W weekend na torze Imola we Włoszech odbędzie się druga runda Mistrzostw Świata World Supersport. Reprezentujący barwy lubelskiej ekipy motocyklowej Bogdanka PTR Honda Sam Lowes liczy na miejsce na podium.

W rozpoczynających sezon zawodach w Australii 21-letni motocyklista zajął piątą pozycję. W ubiegłym roku na Imoli był drugi, do zwycięzcy stracił zaledwie jedną dziesiątą sekundy. Trenowałem intensywnie od ostatniego wyścigu i jestem w najlepszej formie, w jakiej kiedykolwiek byłem w życiu - mówi Lowes. Zapewnia, że już w Australii był przekonany, że jest w dobrej dyspozycji. Jednak na Imolę szykuje się szczególnie. To kręty tor z wieloma zmianami poziomów. Bardzo przypomina brytyjskie obiekty, więc naturalnie mocno mi odpowiada - dodaje Lowes.
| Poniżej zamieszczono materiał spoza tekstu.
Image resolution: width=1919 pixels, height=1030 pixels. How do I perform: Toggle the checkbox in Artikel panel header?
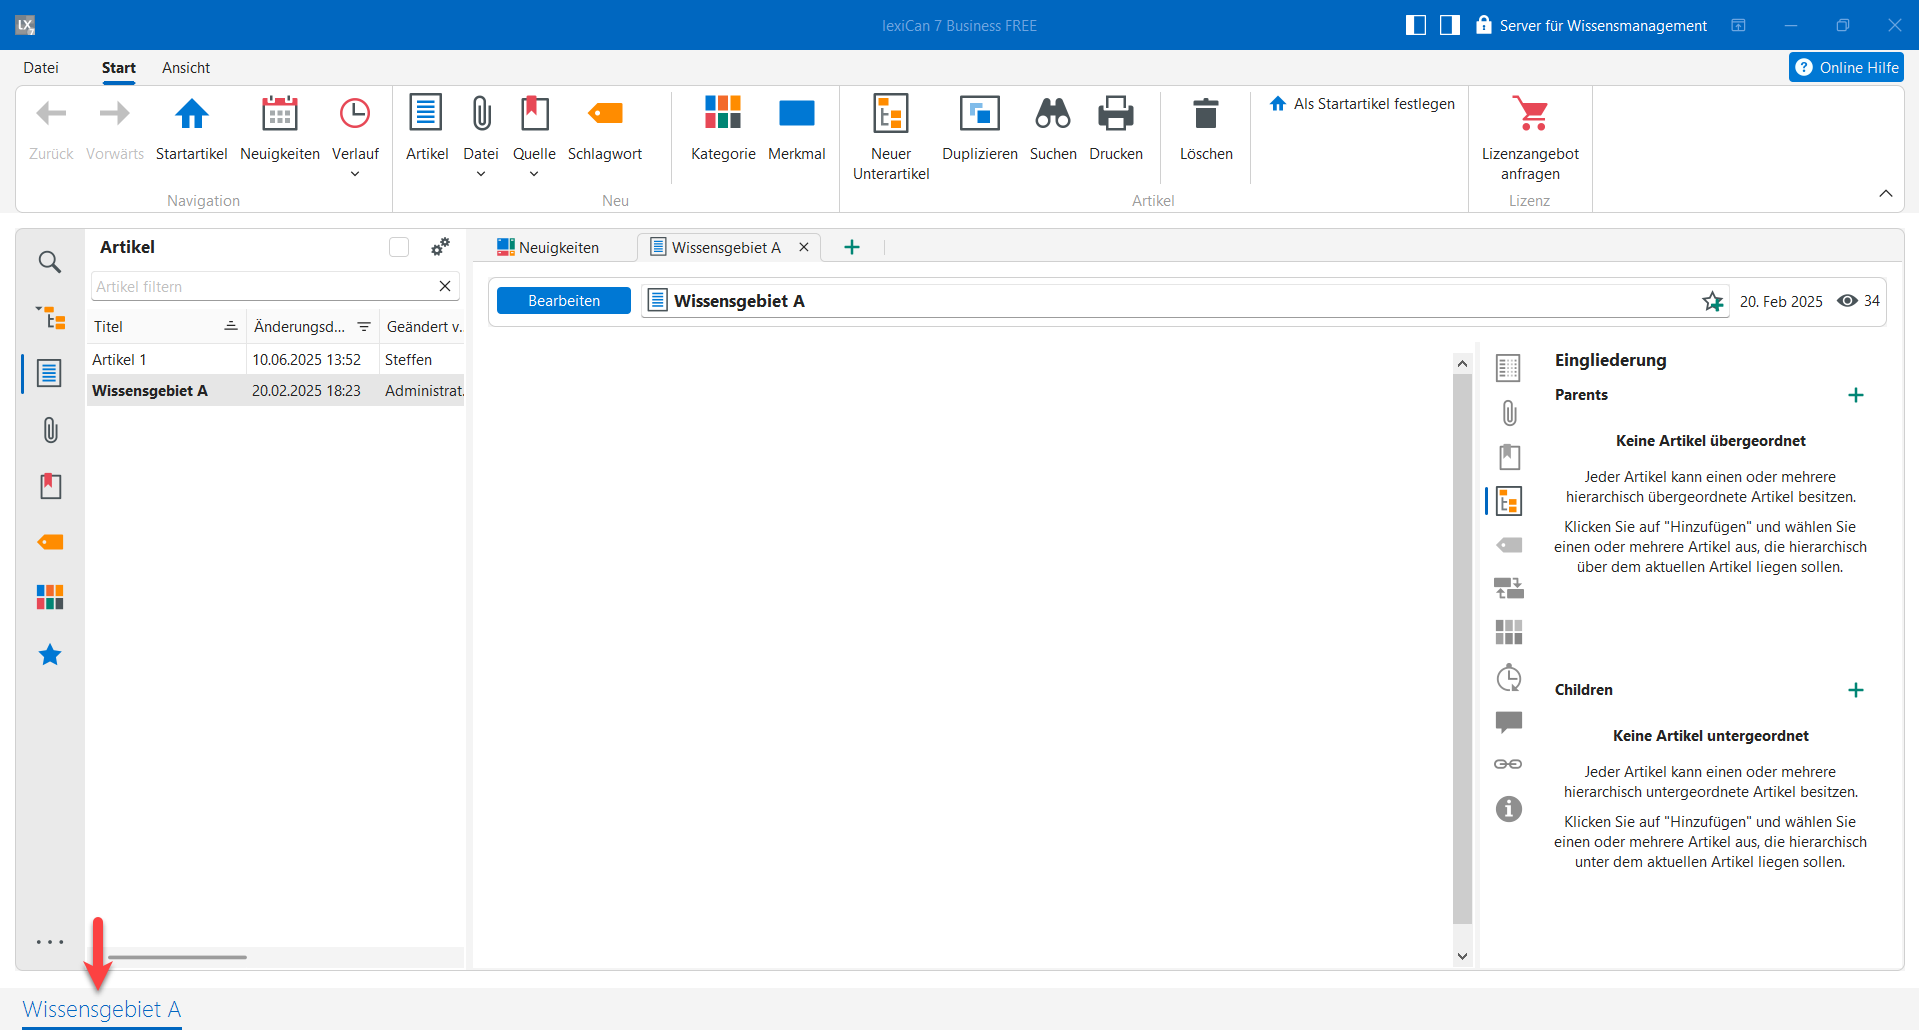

Drugi z reprezentantów Bogdanka PTR Honda Mathew Scholz liczy we Włoszech przede wszystkim na zdobycie doświadczenia. Po debiucie w MŚ na nowym dla niego motocyklu i w nowym  zespole czuje się coraz lepiej.  W pierwszym wyścigu w mistrzostwach świata w Australii Scholz zdobył punkty zajmując po niezwykle emocjonującym występie czternaste miejsce. Ciężko trenowałem i nie mogę się doczekać powrotu do rywalizacji - mówi zawodnik pochodzący z RPA. Wywalczenie punktów w Australii było dobrym początkiem sezonu, teraz liczę na poprawę mojej jazdy - dodaje Scholz. Imola to dla niego nowy tor, ale - jak zapewnia - na papierze wygląda ciekawie.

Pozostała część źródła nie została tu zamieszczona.